Additional Information and Where to Find It
This filing may be deemed to be solicitation material in respect of the proposed transaction involving BBVA and Compass. In connection with the proposed transaction, BBVA will file with the SEC a registration statement on Form F-4 that will include a proxy statement of Compass that also constitutes a
prospectus of BBVA. SHAREHOLDERS OF COMPASS ARE URGED TO READ THE REGISTRATION STATEMENT AND ANY OTHER RELEVANT DOCUMENTS FILED WITH THE SEC, INCLUDING THE PROXY STATEMENT/PROSPECTUS THAT WILL BE PART OF THE REGISTRATION STATEMENT, BECAUSE THEY WILL CONTAIN IMPORTANT INFORMATION ABOUT THE PROPOSED TRANSACTION. The final proxy statement/prospectus will be mailed to shareholders of Compass.

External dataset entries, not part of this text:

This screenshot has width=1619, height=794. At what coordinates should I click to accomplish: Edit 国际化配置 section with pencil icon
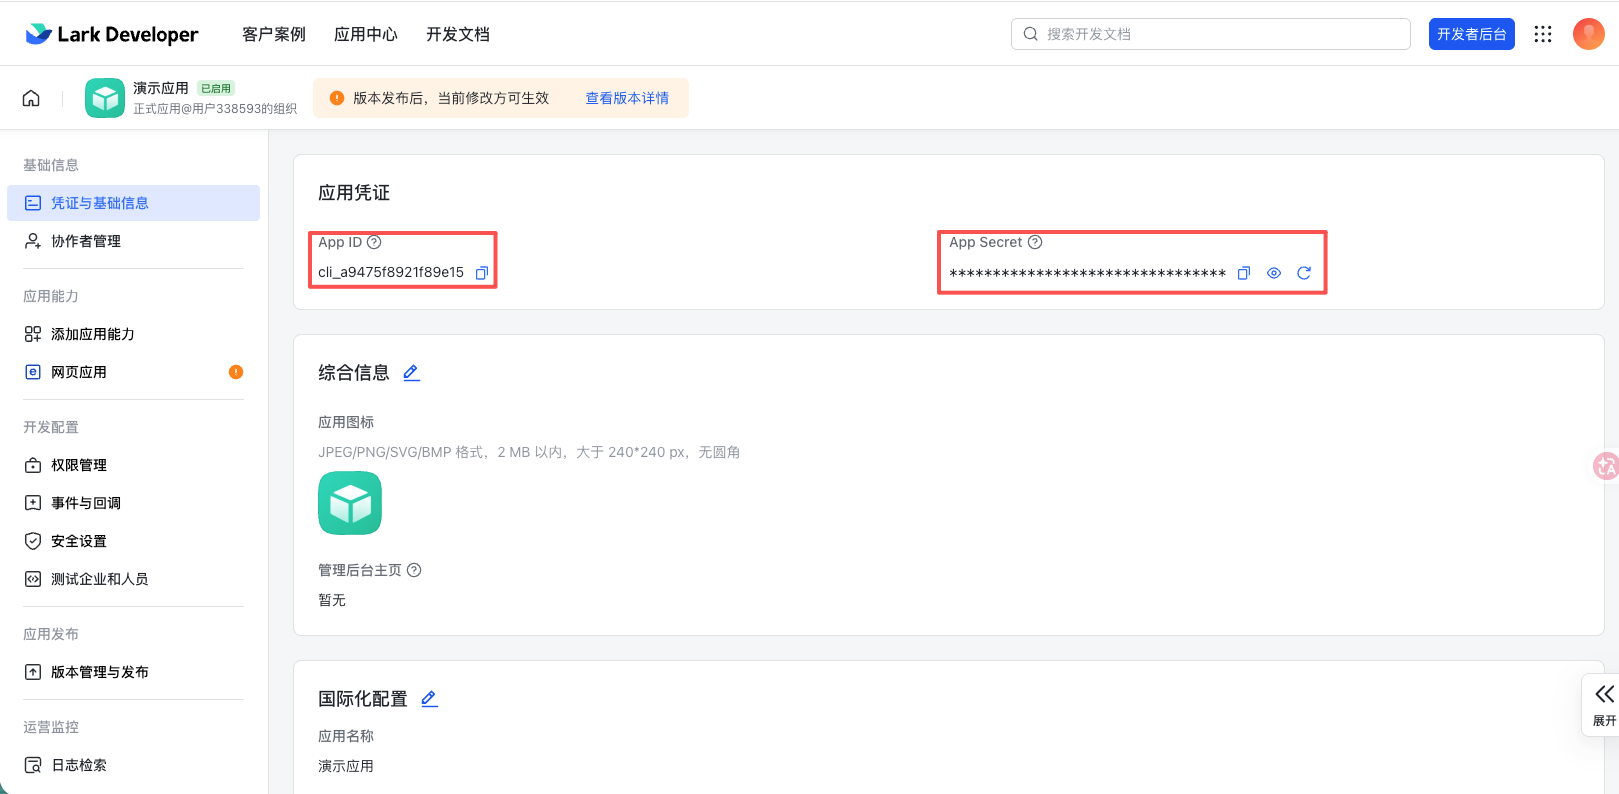(429, 699)
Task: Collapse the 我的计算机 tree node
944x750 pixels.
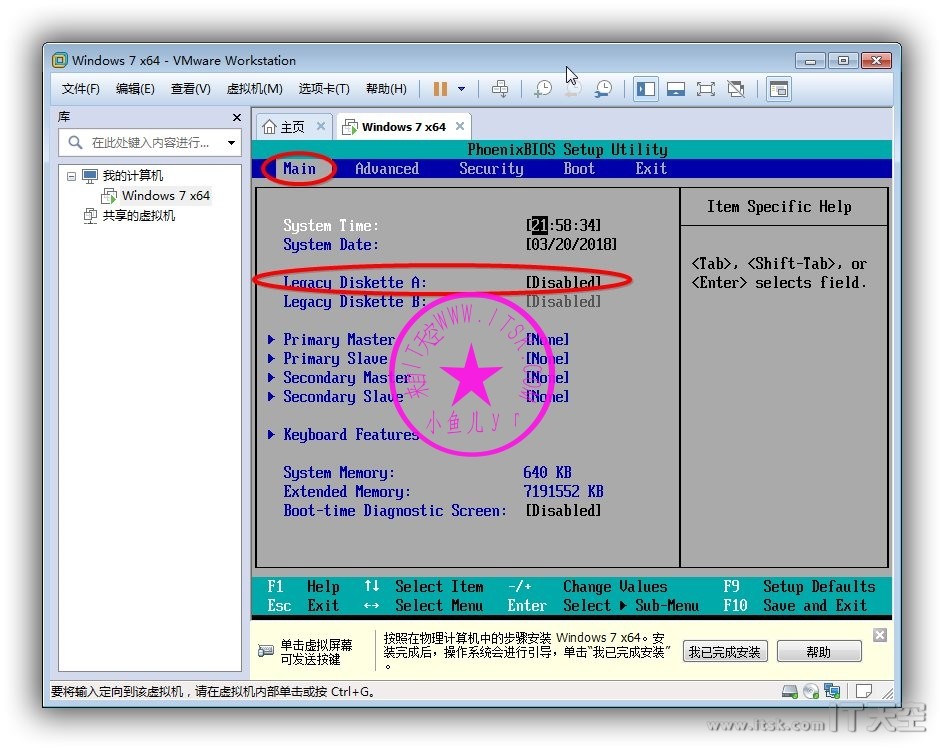Action: (71, 176)
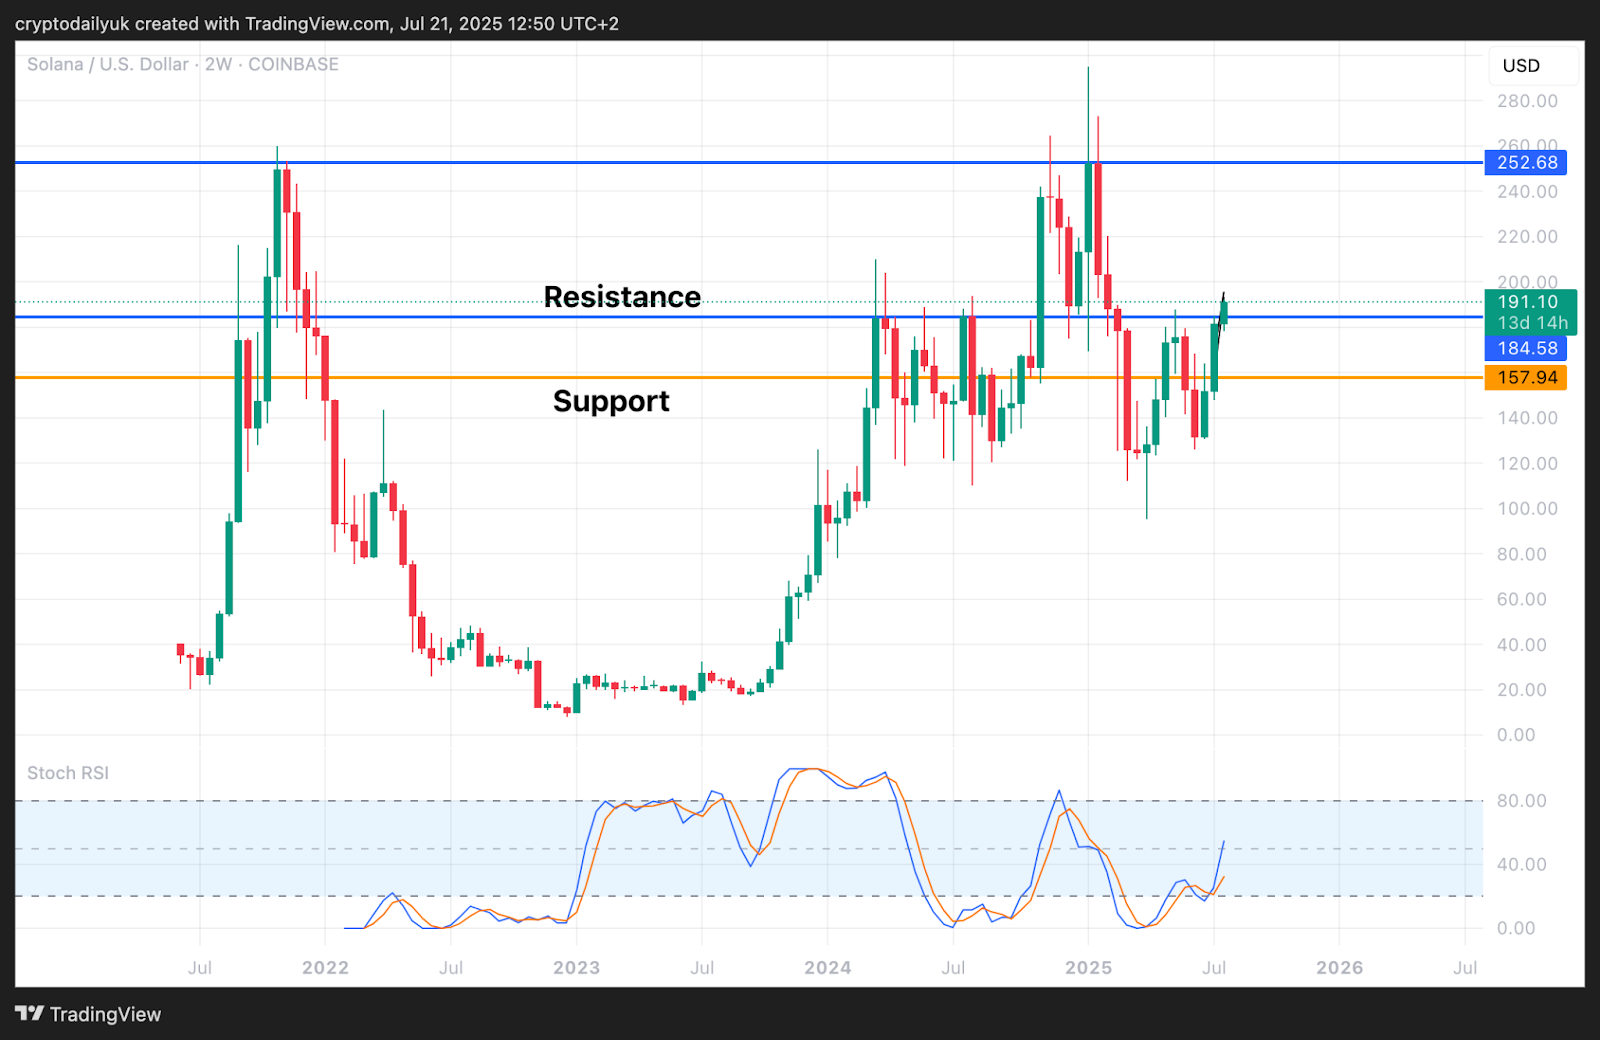Click the 280.00 price axis label
This screenshot has width=1600, height=1040.
[x=1527, y=101]
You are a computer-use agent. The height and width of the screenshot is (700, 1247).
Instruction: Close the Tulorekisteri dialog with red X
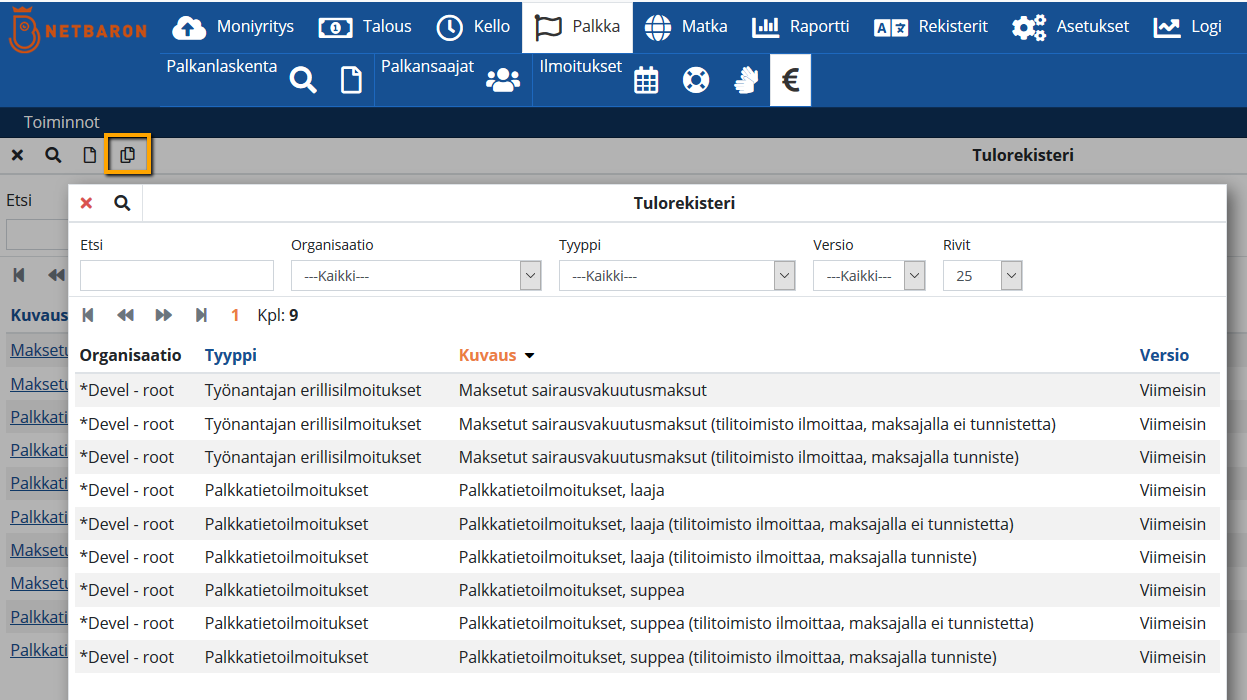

Investors and security holders may obtain a free copy of the disclosure documents (when they are available) and other documents filed by BBVA and Compass with the SEC at the SEC’s website atwww.sec.gov, from BBVA’s Investor Relations department or from Compass’s Investor Relations department. BBVA will also file certain documents with the Spanish Comisión Nacional del Mercado de Valores in connection with its shareholders’ meeting to be held in connection with the proposed transaction, which will be available on the CNMV’s website atwww.cnmv.es.
Participants in the Transaction
BBVA, Compass and their respective directors and executive officers and other members of management and employees may be deemed to be participants in the solicitation of proxies in respect of the proposed transactions. Information regarding BBVA’s directors and executive officers is available in BBVA’s annual report on Form 20-F, which was filed with the SEC on July 7, 2006, and information regarding Compass’s directors and executive officers is available in Compass’s proxy statement for its 2006 annual meeting of shareholders, which was filed with the SEC on March 17, 2006. Additional information regarding the interests of such potential participants will be included in the proxy statement/prospectus and the other relevant documents filed with the SEC when they become available.